At the start of the year the conventional wisdom is that they needed a Partner, in your view does this still hold? Will we see a PT or will the entire company likley be sold, if the latter then why not just sell 11 once FDA gives it the clear path to approval?
To a large degree the next step is based on the end-of-PII discussions with the FDA. If the FDA is OK with a single arm, relatively small pivotal PIII for 011 then CLDX will run the trial on its own. If the FDA wants a larger, randomized PIII then most likely CLDX will partner 011. However, either way- sooner of later- CLDX will likely partner 011 because triple negative BC is a large indication that requires substantial resources. Even more so if CLDX wants to expand 011 to 3 additional cancer indications as AM mentioned at the Lazard conference.
I don't think the company will be sold, at least not in the near term. Rindo and CDX1135 are targeted at orphan disease indications, with patient populations small enough that CLDX could handle manufacturing and distribution. Along with an 011 partnership, CLDX could build substantial value before looking for a buyer.
FDA has in the past from time to time approved oncology drugs based on single-arm phase II-trials and a few more based on randomized phase II data. Phase III - by definition - is prospectively randomized two- or more arm-trials.

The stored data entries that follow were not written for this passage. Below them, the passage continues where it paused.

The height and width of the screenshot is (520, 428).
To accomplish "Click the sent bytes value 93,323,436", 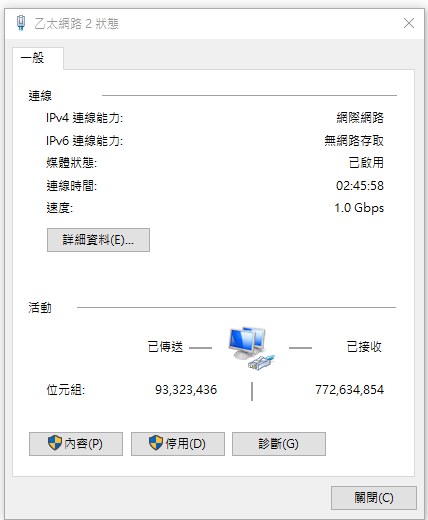I will [x=186, y=390].
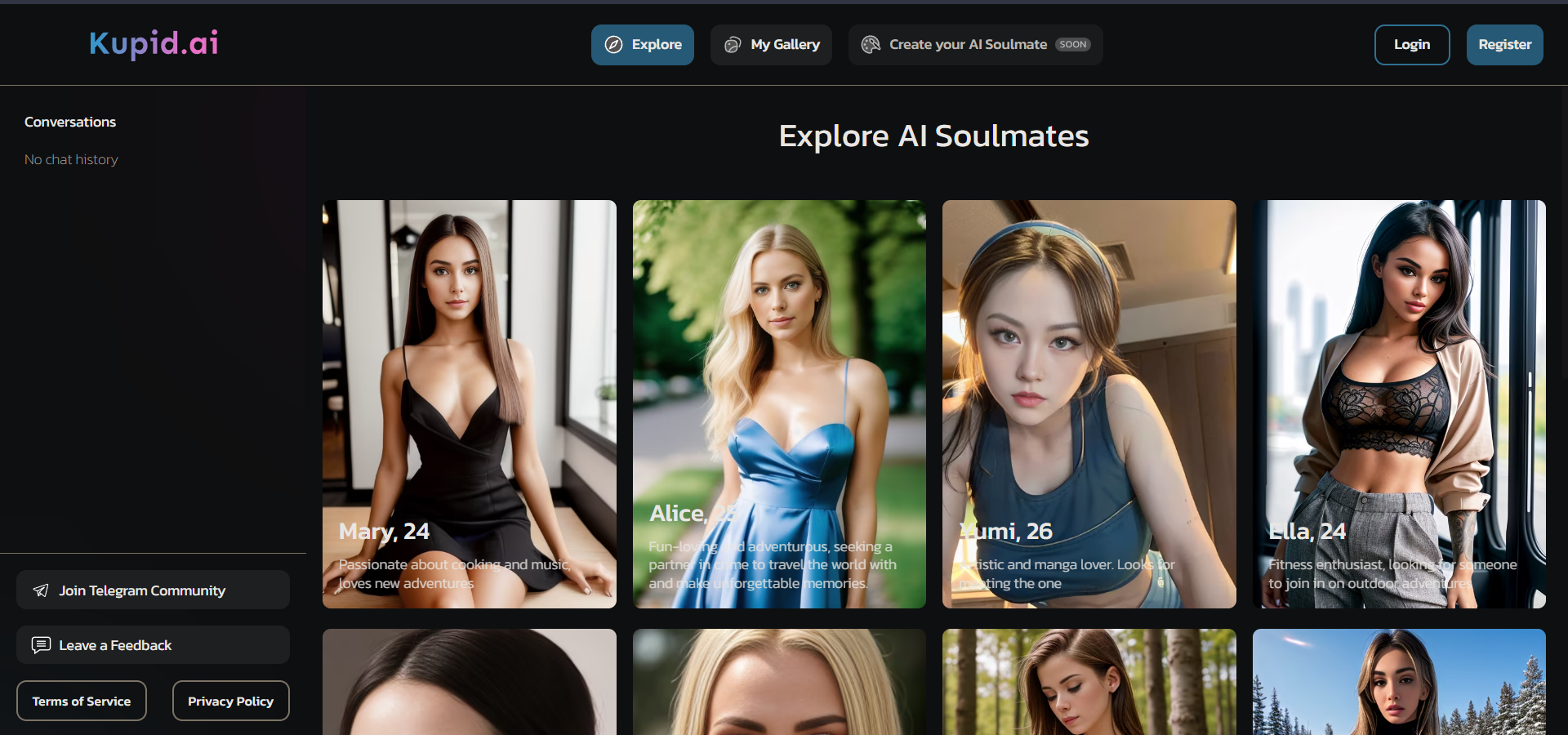Click the Create your AI Soulmate icon
1568x735 pixels.
point(871,45)
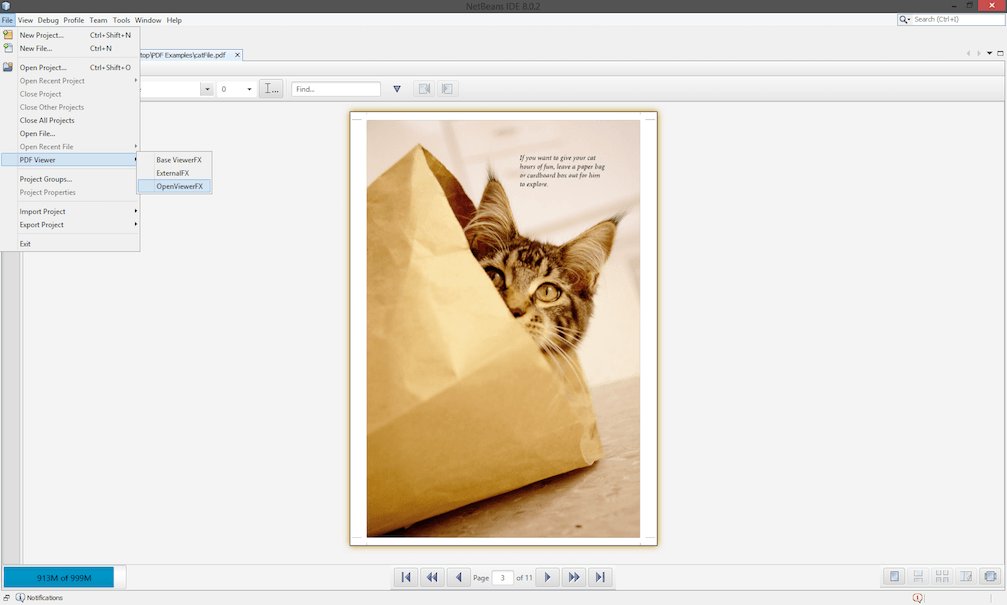Jump to the last page of the PDF
This screenshot has width=1007, height=605.
tap(600, 577)
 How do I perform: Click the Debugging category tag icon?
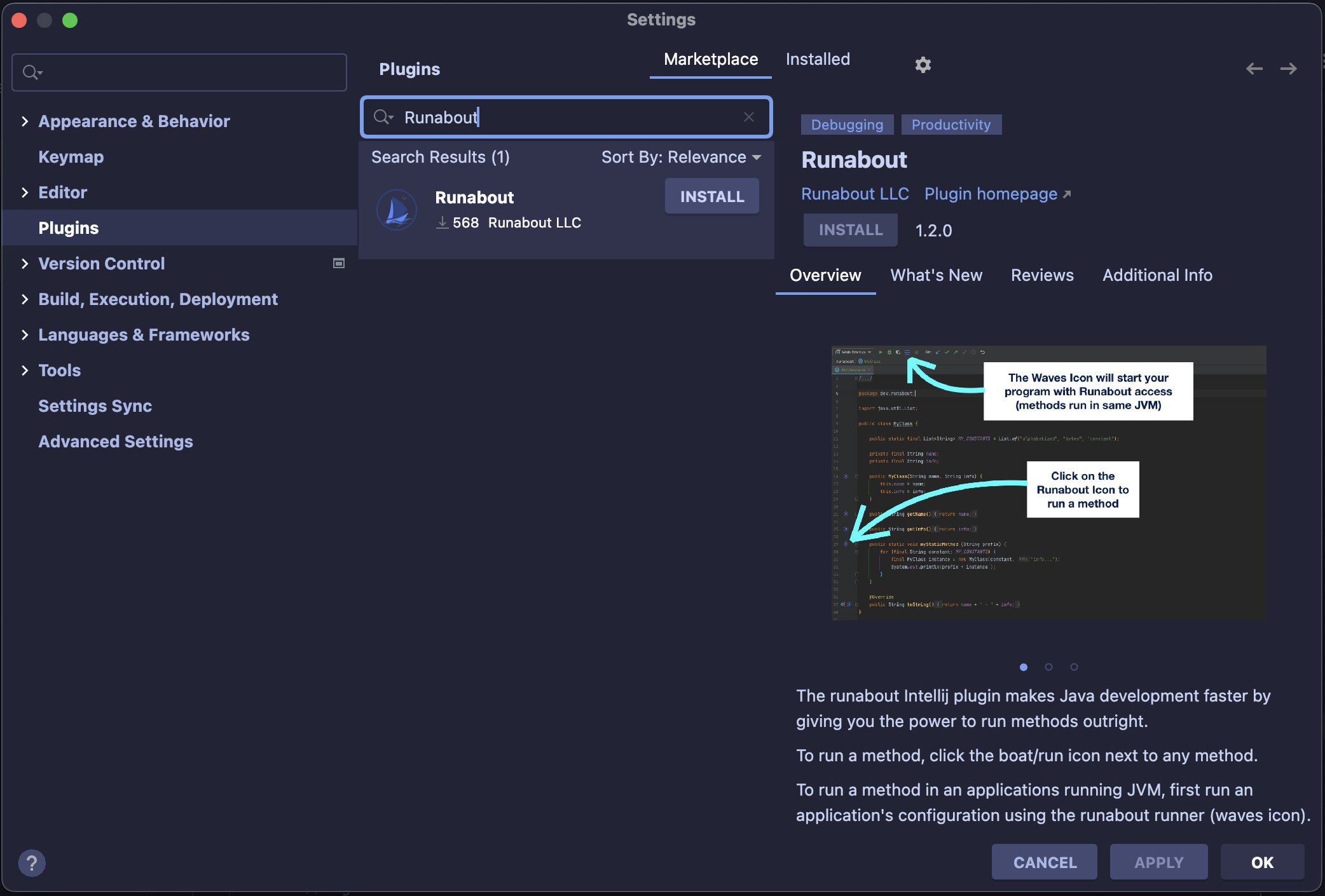pos(846,124)
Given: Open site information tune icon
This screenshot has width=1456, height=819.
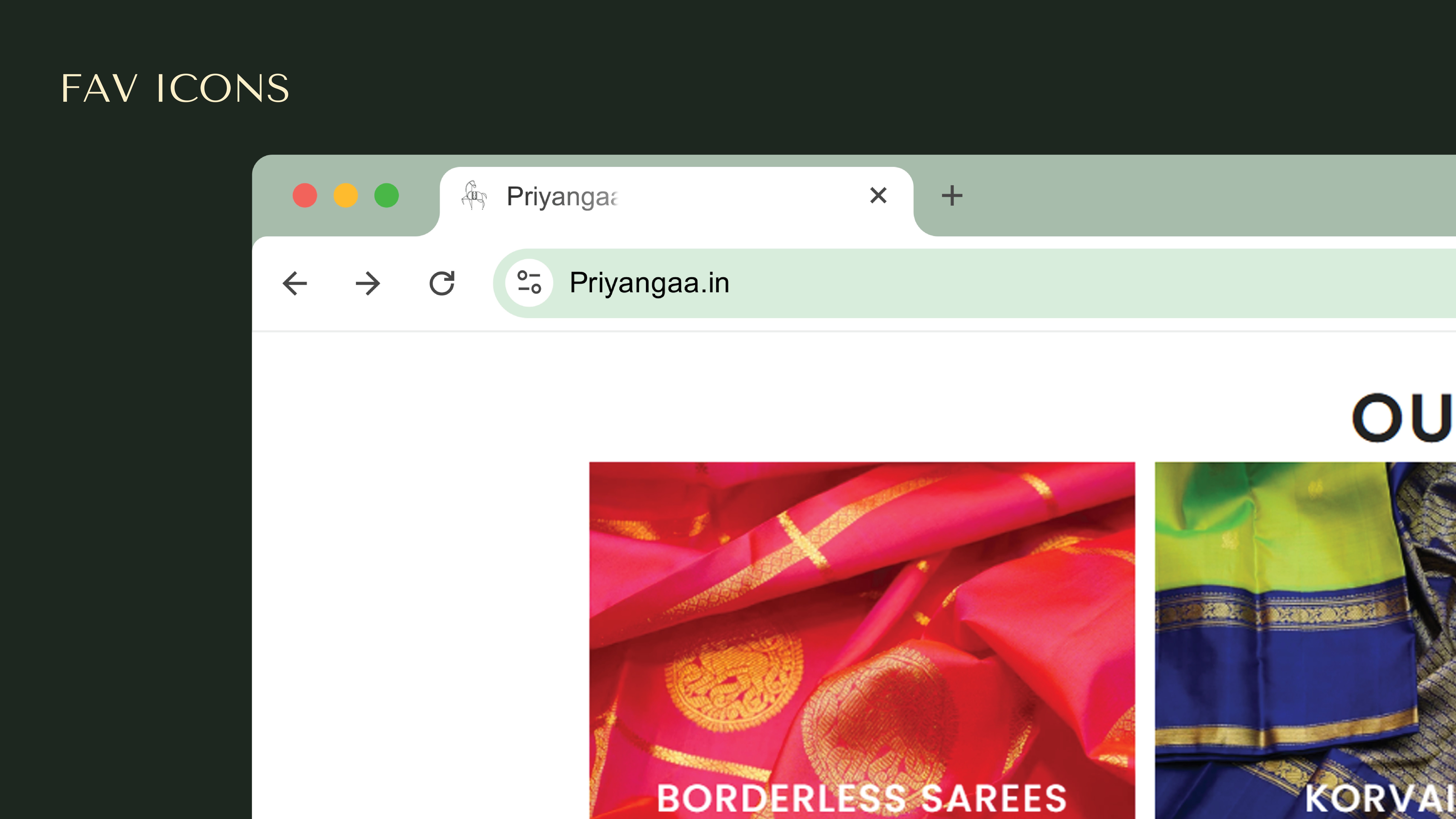Looking at the screenshot, I should tap(529, 283).
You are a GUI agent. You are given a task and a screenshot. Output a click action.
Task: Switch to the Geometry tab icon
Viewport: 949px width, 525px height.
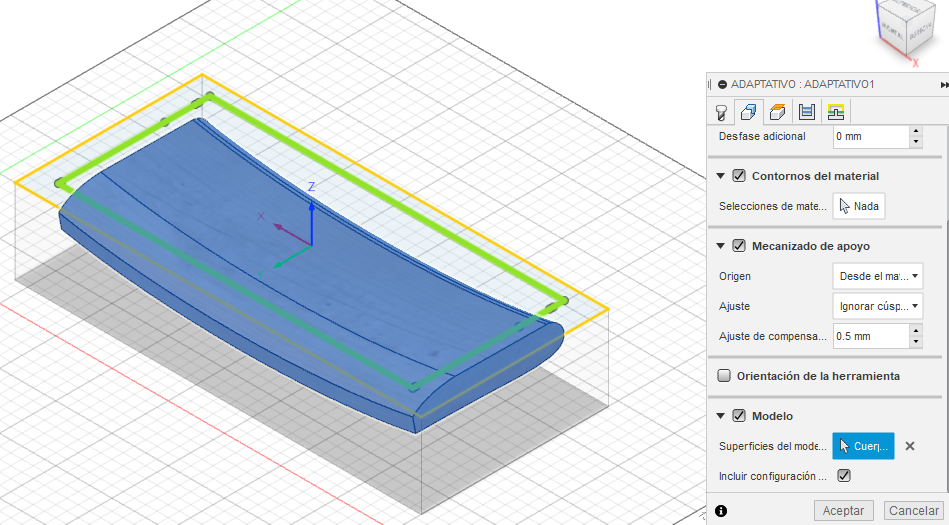tap(748, 112)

T-DM1, an ADC targeted for HER2+ breast cancer, had strong single-arm phase II data and got a refuse-to-file-letter from FDA in summer 2010 and, hence, needed to present randomized phase III data for filing in 2012. Approval is pending.
CLDX has over 77 mio$ in cash (acc. to the CEO's recent presentation at Lazard) which puts them in a strong position for license talks as they can last "well into 2014" (Marucci) based on current activities.